**WHAT TO PRODUCE:**
Please restate the lines shown below exactly, every one of them.

**DATA SHOWN:**
####

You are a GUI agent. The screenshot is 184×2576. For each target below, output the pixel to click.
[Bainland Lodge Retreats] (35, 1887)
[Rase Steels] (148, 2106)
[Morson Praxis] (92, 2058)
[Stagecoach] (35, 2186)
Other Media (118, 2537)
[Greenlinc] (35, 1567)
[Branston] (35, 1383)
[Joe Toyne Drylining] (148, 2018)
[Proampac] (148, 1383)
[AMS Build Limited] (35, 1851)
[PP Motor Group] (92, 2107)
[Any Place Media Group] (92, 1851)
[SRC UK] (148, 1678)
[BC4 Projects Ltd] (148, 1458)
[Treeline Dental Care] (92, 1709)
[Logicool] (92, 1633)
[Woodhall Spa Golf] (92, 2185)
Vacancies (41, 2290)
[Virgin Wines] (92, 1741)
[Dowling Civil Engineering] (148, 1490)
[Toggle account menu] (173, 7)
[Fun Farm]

####

**EXERCISE RESULT:**
You are a GUI agent. The screenshot is 184×2576. For each target below, output the pixel to click.
[Bainland Lodge Retreats] (35, 1887)
[Rase Steels] (148, 2106)
[Morson Praxis] (92, 2058)
[Stagecoach] (35, 2186)
Other Media (118, 2537)
[Greenlinc] (35, 1567)
[Branston] (35, 1383)
[Joe Toyne Drylining] (148, 2018)
[Proampac] (148, 1383)
[AMS Build Limited] (35, 1851)
[PP Motor Group] (92, 2107)
[Any Place Media Group] (92, 1851)
[SRC UK] (148, 1678)
[BC4 Projects Ltd] (148, 1458)
[Treeline Dental Care] (92, 1709)
[Logicool] (92, 1633)
[Woodhall Spa Golf] (92, 2185)
Vacancies (41, 2290)
[Virgin Wines] (92, 1741)
[Dowling Civil Engineering] (148, 1490)
[Toggle account menu] (173, 7)
[Fun Farm]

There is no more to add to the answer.